Purwoceng contains antioxidants that can reduce oxidative damage, which is a known cause of inflammation, metabolic problems, damaged blood vessels, and impaired nerve function [2]. However, its contents can also interfere with liver and kidney function at inappropriate doses. Therefore, it is important to determine the optimum safe dose for kidney function and determine the compound that causes damage to kidney function [3].

We selected the cisplatin model because its injury drivers, oxidative stress and inflammatory signaling via NOX-derived ROS and the COX2/iNOS axis, closely match the predicted targets of purwoceng metabolites identified by LC-MS and in silico docking (notably pinellic acid). This mechanistic alignment, together with the model’s reproducibility and clinical relevance, supports its use to test our hypothesis. One compound that can damage the kidneys is cisplatin. Cisplatin has been used extensively in the treatment of a variety of solid tumors, including breast, lung, head, and neck cancer; however, because of its harmful side effects on the liver and kidneys, its use has been restricted [4,5]. Cisplatin can damage cell membranes and induce tubule damage through the mechanism of formation of ROS (reactive oxygen species) and hydroxyl radicals, which can cause lipid peroxidation, inflammation, and hypoxia [5,6,7]. The damage process that occurs can cause a reduction in the glomerular filtration rate and cause acute toxicity in the kidneys [5]. Cisplatin accumulates in the kidneys and extends the half-life of cisplatin to 58–73 min from 25–49 min [8]. The efficacy and side effects that occur can depend on the dose and duration of use. The administration of low doses of cisplatin causes apoptosis, while high doses of cisplatin cause necrosis [9,10].

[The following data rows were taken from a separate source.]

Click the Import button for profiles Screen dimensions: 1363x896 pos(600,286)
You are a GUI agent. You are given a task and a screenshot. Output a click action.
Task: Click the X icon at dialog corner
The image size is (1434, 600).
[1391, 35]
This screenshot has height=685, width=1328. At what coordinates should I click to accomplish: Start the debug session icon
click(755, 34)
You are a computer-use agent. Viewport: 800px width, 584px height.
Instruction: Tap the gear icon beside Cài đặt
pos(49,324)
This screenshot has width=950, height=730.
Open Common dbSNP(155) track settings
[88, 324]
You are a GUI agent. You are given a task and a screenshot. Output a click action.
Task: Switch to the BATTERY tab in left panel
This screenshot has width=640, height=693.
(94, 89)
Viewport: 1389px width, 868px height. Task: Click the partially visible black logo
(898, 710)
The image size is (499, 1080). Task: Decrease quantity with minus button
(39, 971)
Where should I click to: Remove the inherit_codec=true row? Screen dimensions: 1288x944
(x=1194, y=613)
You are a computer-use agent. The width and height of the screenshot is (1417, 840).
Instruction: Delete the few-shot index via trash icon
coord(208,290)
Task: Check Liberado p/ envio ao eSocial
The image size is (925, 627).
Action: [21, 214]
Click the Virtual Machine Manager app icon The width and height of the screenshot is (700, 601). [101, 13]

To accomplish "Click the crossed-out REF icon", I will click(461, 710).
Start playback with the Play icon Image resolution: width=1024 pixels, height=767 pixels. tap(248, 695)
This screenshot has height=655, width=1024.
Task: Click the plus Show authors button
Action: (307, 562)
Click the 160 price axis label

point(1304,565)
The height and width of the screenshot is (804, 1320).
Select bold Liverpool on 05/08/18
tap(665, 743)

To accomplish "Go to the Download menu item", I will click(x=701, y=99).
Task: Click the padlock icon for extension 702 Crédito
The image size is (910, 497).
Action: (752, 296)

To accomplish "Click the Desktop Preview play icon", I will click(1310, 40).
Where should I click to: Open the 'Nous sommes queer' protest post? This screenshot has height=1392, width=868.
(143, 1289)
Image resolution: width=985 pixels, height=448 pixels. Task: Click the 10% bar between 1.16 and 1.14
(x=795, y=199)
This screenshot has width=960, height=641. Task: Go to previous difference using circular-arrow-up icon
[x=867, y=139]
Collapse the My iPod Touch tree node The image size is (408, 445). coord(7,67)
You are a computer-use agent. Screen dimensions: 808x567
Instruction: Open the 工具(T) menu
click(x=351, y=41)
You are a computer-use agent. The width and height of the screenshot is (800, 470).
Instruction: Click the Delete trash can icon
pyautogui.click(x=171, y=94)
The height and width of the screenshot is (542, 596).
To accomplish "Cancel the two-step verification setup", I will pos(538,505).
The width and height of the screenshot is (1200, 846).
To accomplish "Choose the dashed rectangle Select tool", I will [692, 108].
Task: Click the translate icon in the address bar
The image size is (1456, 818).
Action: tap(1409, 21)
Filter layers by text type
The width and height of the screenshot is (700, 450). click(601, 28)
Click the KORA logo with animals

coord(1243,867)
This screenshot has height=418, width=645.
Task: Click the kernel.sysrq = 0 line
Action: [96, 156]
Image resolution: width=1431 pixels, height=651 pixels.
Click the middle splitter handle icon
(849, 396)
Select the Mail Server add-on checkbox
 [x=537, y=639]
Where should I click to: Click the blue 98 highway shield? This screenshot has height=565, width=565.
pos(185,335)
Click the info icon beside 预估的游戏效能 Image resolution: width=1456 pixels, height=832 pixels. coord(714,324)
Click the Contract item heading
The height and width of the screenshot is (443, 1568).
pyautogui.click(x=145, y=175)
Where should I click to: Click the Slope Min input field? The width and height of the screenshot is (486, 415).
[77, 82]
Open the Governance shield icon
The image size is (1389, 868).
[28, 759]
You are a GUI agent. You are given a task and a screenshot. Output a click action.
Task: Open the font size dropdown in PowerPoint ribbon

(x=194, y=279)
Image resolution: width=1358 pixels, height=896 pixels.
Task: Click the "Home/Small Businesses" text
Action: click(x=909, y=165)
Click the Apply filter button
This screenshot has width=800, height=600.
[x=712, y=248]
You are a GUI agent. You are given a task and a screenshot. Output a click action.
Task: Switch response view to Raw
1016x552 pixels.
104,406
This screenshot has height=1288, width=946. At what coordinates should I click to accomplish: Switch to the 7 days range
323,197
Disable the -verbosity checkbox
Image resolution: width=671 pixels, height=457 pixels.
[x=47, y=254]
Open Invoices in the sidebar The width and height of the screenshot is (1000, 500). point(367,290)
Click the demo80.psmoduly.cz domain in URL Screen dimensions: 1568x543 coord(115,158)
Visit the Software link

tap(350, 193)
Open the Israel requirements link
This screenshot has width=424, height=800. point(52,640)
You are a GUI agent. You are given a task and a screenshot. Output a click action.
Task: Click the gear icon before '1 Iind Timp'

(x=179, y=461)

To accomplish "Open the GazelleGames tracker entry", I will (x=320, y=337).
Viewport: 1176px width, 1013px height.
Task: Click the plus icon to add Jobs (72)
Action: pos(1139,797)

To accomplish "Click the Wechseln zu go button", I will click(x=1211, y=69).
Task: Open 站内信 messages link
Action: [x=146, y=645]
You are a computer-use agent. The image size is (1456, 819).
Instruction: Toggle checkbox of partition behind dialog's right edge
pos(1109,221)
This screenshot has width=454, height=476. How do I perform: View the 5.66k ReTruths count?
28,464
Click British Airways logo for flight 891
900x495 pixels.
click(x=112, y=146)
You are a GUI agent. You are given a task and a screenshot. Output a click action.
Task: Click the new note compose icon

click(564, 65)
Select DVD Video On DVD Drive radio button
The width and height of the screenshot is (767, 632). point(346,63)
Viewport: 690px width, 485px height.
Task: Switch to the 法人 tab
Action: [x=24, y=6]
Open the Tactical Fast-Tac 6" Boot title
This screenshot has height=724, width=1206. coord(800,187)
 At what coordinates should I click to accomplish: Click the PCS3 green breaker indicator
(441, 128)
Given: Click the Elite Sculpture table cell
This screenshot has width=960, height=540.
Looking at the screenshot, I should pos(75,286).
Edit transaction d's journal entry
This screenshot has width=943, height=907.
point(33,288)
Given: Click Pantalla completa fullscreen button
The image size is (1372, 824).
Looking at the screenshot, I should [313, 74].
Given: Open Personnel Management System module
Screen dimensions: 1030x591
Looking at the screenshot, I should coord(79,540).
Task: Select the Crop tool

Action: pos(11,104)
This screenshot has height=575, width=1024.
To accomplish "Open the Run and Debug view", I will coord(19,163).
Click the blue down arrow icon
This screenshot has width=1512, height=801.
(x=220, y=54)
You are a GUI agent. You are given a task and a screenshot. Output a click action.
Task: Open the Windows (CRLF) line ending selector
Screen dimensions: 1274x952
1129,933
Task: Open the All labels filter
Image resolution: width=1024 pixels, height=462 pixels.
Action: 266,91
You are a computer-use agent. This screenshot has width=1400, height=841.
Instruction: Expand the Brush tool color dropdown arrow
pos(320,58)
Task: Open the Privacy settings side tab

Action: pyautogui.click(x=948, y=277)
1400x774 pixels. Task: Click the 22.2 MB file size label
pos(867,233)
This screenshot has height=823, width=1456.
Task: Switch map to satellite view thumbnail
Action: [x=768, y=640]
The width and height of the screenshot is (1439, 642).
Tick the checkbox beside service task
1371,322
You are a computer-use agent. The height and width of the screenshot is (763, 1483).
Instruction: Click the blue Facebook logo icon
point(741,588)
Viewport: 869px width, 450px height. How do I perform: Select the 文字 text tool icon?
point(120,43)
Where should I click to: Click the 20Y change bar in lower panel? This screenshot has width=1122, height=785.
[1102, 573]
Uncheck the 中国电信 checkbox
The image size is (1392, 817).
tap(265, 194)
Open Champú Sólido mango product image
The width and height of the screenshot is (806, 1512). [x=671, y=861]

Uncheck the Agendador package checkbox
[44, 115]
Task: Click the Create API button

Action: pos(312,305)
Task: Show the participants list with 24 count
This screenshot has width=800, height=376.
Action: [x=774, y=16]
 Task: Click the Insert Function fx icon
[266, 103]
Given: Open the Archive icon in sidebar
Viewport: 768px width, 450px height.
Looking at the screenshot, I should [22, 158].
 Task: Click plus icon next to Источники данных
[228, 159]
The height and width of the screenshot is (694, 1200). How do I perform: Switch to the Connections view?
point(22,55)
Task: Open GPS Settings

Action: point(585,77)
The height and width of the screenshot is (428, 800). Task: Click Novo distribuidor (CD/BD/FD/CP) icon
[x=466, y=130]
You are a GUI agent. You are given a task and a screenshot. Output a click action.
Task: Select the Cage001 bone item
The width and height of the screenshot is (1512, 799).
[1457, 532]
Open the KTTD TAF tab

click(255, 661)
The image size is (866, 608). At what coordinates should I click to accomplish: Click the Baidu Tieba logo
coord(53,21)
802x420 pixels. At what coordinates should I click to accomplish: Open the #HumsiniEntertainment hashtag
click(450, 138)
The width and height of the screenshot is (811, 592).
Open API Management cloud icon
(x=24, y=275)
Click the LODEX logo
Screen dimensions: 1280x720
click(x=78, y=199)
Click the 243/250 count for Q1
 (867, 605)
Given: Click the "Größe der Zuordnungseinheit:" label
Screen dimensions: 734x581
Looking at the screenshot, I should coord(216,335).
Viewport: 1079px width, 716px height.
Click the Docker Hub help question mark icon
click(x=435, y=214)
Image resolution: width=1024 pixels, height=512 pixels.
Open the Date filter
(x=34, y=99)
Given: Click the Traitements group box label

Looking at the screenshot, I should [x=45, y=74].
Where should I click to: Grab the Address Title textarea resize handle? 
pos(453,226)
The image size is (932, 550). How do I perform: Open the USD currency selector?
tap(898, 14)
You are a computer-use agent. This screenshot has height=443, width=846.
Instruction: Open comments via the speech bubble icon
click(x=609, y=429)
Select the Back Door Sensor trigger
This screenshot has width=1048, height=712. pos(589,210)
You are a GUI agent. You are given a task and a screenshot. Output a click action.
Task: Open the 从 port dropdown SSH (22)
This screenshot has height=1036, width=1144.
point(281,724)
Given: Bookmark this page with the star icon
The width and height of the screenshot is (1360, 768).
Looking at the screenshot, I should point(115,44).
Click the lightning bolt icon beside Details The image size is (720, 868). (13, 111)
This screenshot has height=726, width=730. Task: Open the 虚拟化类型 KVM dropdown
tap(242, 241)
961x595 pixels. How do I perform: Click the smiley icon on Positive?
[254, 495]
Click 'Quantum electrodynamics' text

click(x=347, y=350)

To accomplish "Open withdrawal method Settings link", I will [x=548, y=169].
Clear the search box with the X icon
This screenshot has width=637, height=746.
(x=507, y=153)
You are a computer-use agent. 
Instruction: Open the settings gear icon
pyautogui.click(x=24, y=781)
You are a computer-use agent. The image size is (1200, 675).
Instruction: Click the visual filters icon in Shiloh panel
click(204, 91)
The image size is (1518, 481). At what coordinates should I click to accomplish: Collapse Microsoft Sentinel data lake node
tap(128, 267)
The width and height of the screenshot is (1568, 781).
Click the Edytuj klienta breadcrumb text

An in silico approach reveals that xenobiotic compounds, such as drugs, pesticides, and other foreign chemical compounds, can trigger kidney inflammation by activating the nitro-oxidative pathway. Chronic exposure to xenobiotics stimulates the expression of inducible nitric oxide synthase (iNOS) and cyclooxygenase-2 (COX2), two pro-inflammatory enzymes that work synergistically to strengthen the immune response. The interaction between the pro-inflammatory enzymes COX2 and iNOS plays an important role in amplifying the inflammatory response. iNOS is known to bind directly to COX2 and cause S-nitrosylation, which increases COX2 activity and the production of inflammatory mediators, such as prostaglandin E2 (PGE2) [11]. Disruption of this interaction has the potential to suppress COX2 activation mediated by nitric oxide (NO), making it a promising therapeutic target for the development of anti-inflammatory drugs. In another pathway, NOX5 (NADPH Oxidase-5) acts as the primary producer of reactive oxygen species (ROS), which exacerbate inflammation through the activation of signaling pathways, such as NF-κB, which in turn stimulates the expression of COX2 and matrix metalloproteinases [12]. Chronic activation of NOX5, iNOS, and COX2 has been closely associated with the development of chronic inflammatory diseases and cancer [13]. Furthermore, the complex interaction between ROS and RNS (reactive nitrogen species) in inflammatory conditions leads to nitro-oxidative stress, which can damage tissues and exacerbate chronic inflammatory conditions [14]. In this context, antioxidant compounds are believed to neutralize oxidative stress, restore control of immune function, and have the potential to be developed as therapeutic agents in the management of inflammation-related diseases [15].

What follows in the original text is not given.